Three years in the making, the album marks a jumping point in the bands signature style and sound, refined and redefined.

The story of the album starts 3 years ago when Nathan Dalton, the primary songwriter for The Dying Californian found himself with a new job that had him traveling throughout California, staying in a variety of different places, often, for weeks at a time. On one lengthy trip, Dalton found himself holed up in the small town of Coarsegold, the geographic center of California. Niether northern or southern, western or eastern, simply Coarsegold, California - a town existing somewhere in between. It was here that Dalton found a new center for his own writing, influenced by the stark contrasts of California as well as the isolation and inspiration that only come from being on the road. He began to pen a new record; handheld tape recorders, lyrics on napkins, music on motel notepads, whereever he could find to write it down, he would. Coarsegold, the geographic center of California, the heart, also serves as the pinion for the record.

The sound of The Dying Californian is rooted in American tradition, influenced by country and folk as much as rock. With floating melodies and complex harmonies, it is difficult to place it into a specific genre. It is as much at home in a drunken hootenanny as in a late and lonesome night. It all just fits.

Coarsegold is that, an album of contrasts, mournful and celebratory, defeated and hopeful, all the while earnest. It is an album of the heart, despite what it might be telling you. It is a celebration of the little voice inside.

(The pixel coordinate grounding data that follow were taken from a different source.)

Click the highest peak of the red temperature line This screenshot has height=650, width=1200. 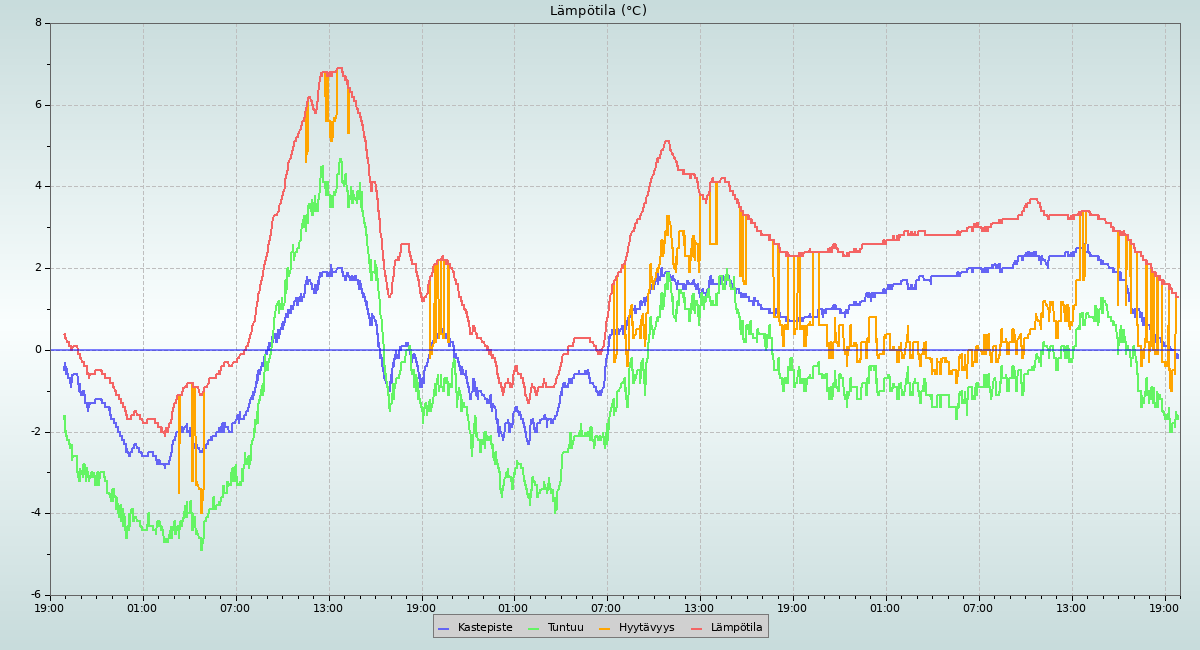pyautogui.click(x=339, y=68)
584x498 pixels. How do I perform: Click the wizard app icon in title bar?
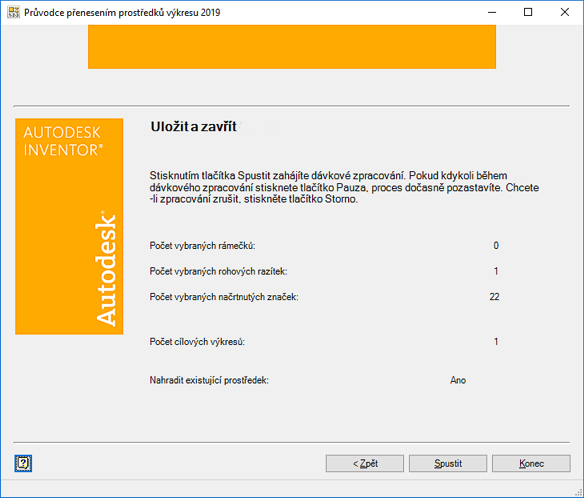click(13, 12)
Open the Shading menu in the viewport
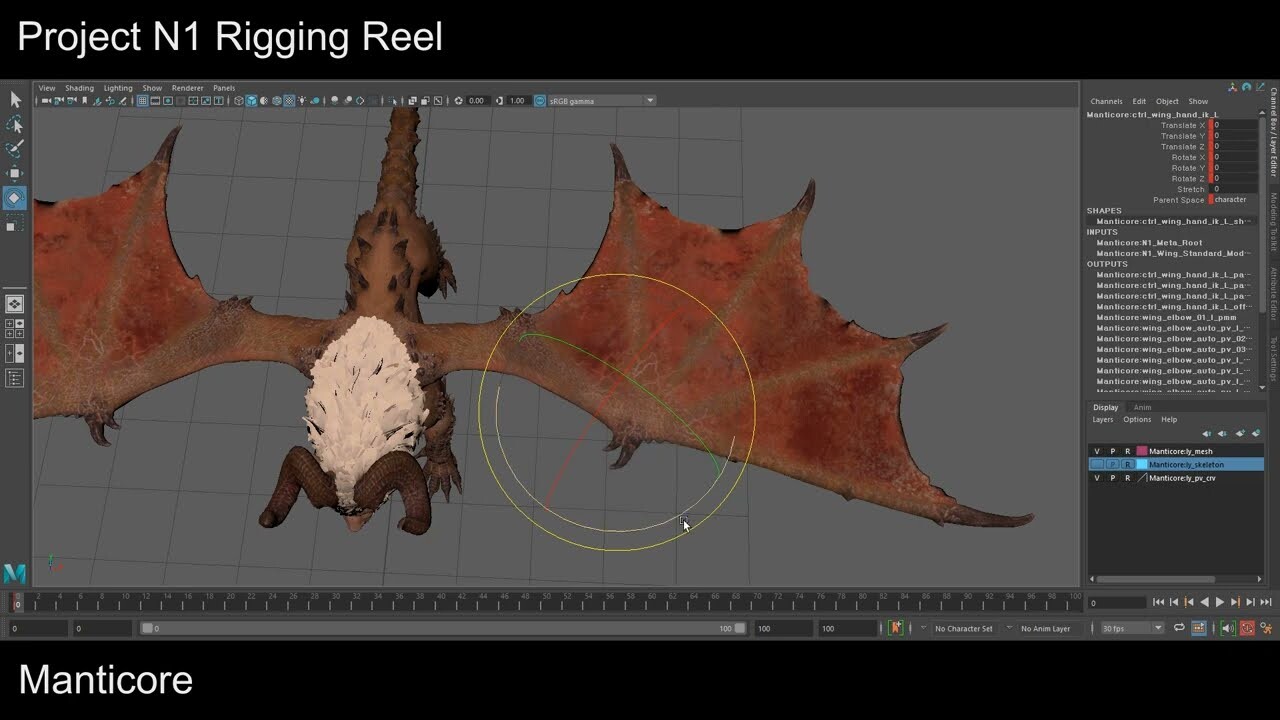Screen dimensions: 1280x720 point(79,88)
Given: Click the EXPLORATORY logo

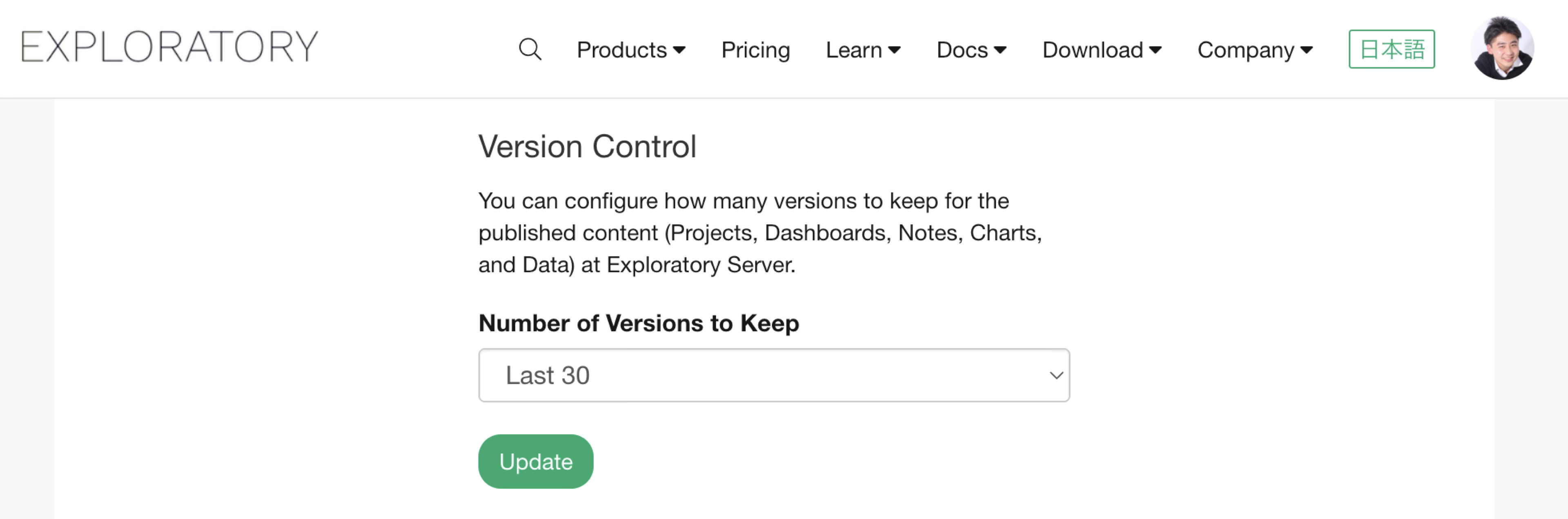Looking at the screenshot, I should click(x=169, y=47).
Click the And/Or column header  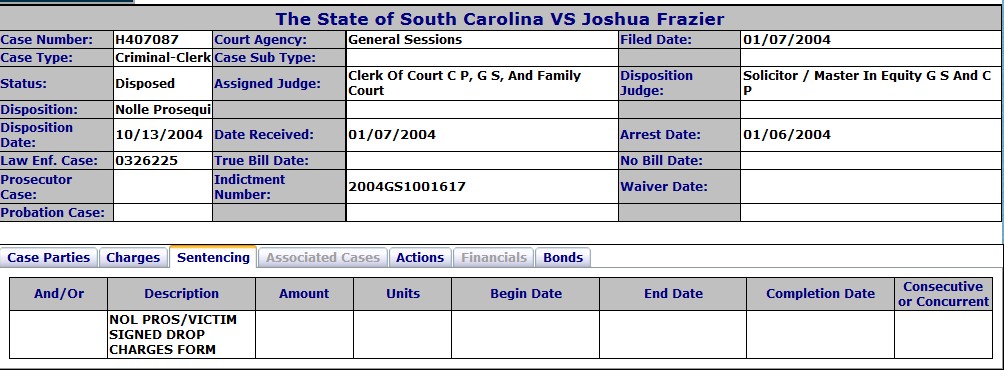click(59, 294)
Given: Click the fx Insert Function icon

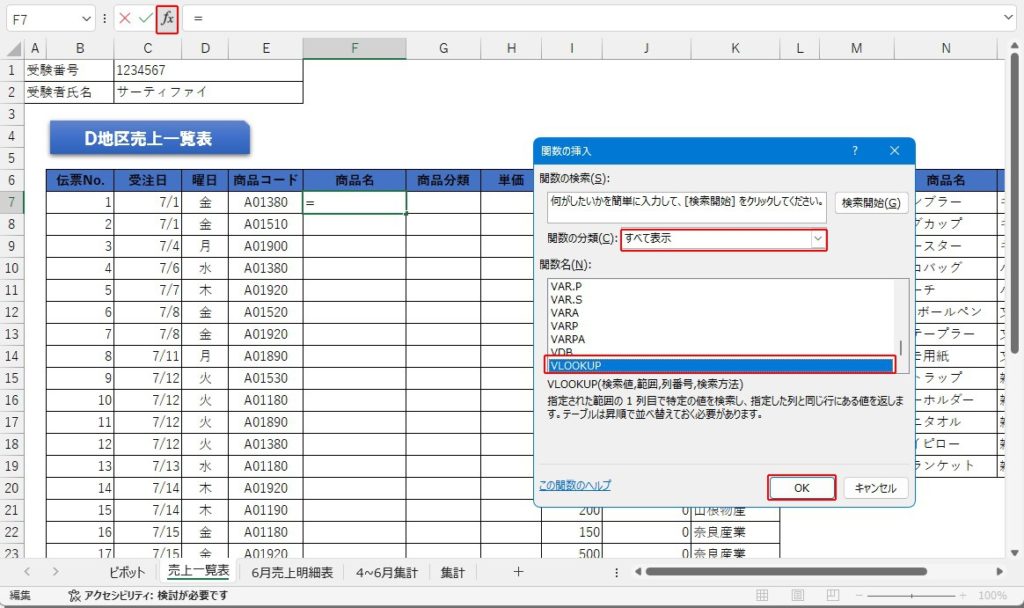Looking at the screenshot, I should (x=167, y=19).
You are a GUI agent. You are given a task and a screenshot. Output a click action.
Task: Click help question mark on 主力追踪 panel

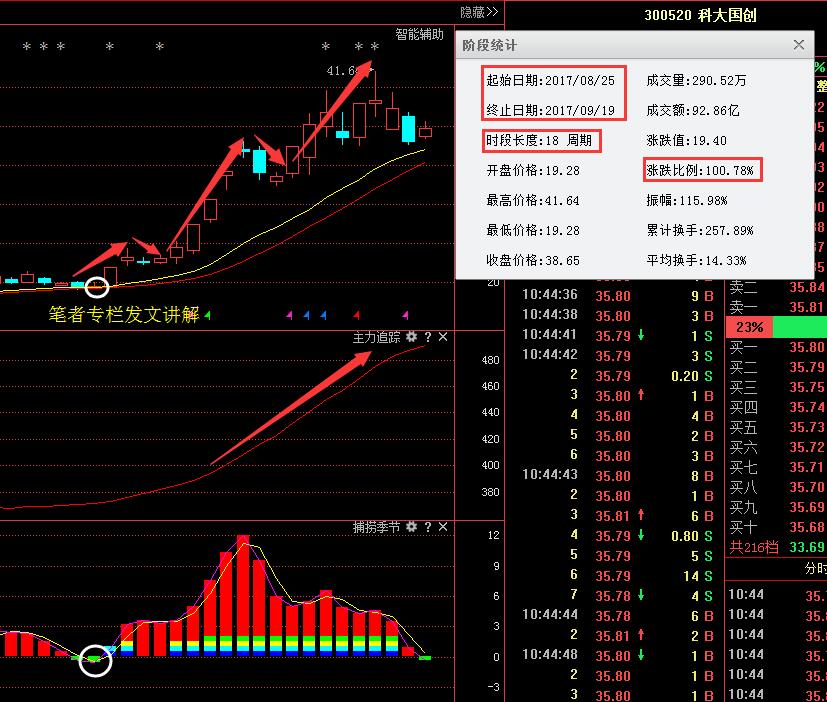[427, 338]
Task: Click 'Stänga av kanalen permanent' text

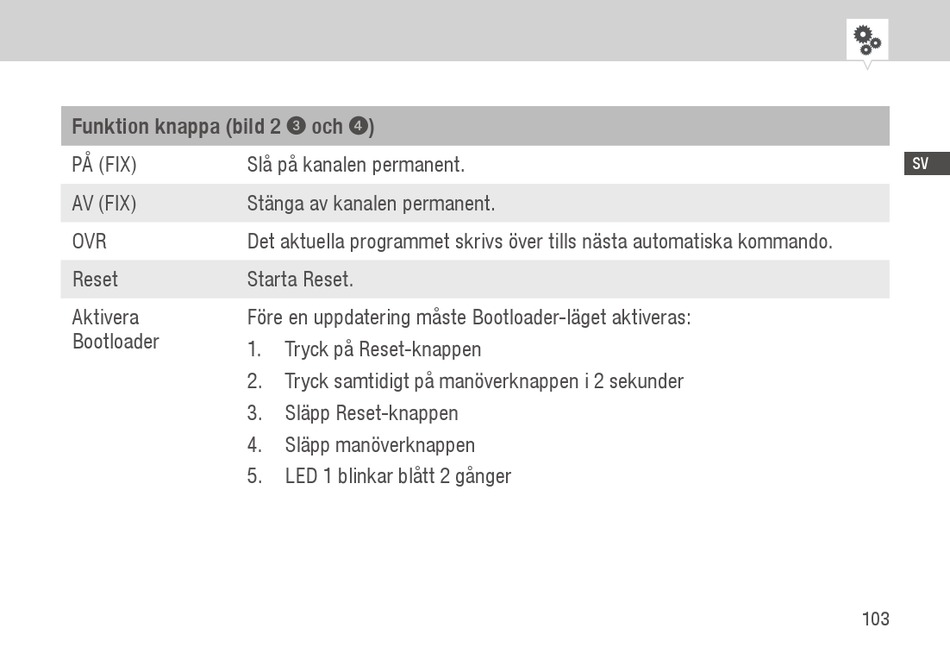Action: tap(371, 203)

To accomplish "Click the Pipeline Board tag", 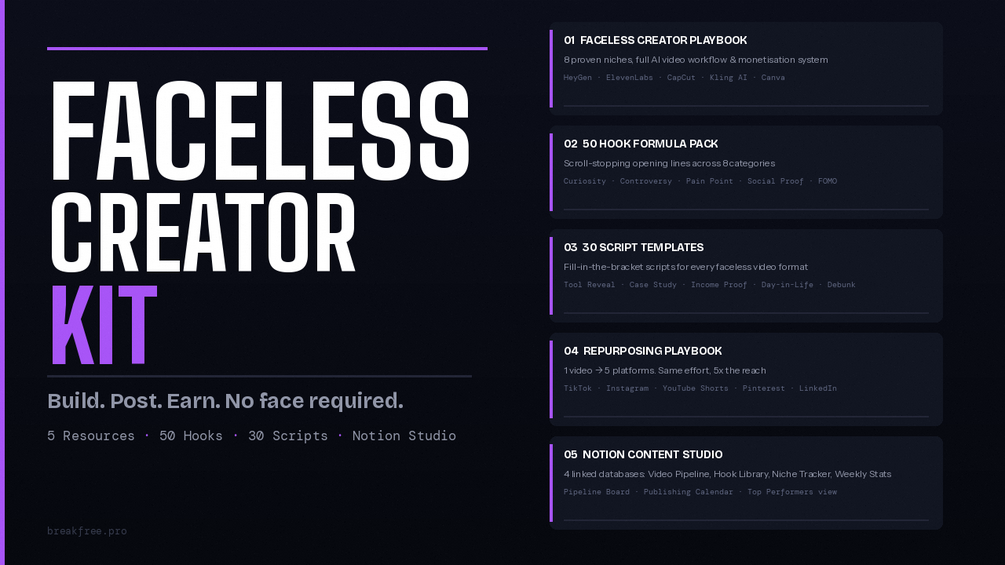I will pyautogui.click(x=597, y=492).

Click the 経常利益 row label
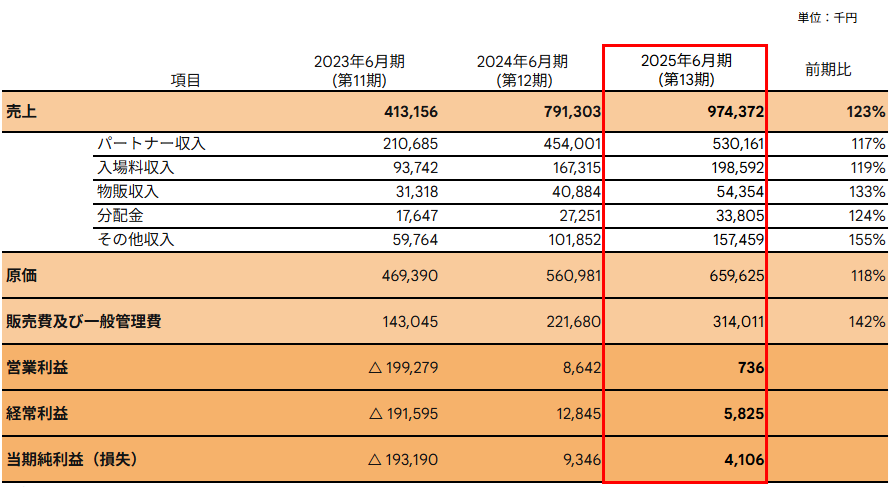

Having already toured the nation and west coast, sharing the stage with the likes of Grandaddy, American Music Club, The Magnolia Electric Co., Sufjan Stevens, The Silversun Pickups, Love as Laughter, Preston School of Industry, The Mystic Chords of Memory, Film School, Norfolk & Western, The Court and Spark, Xiu Xiu, Ladyhawk, Little Wings, and Thee More Shallows, 2007’s release of “Coarsegold” will insure that The Dying Californian will be tirelessly touring in support of their new record.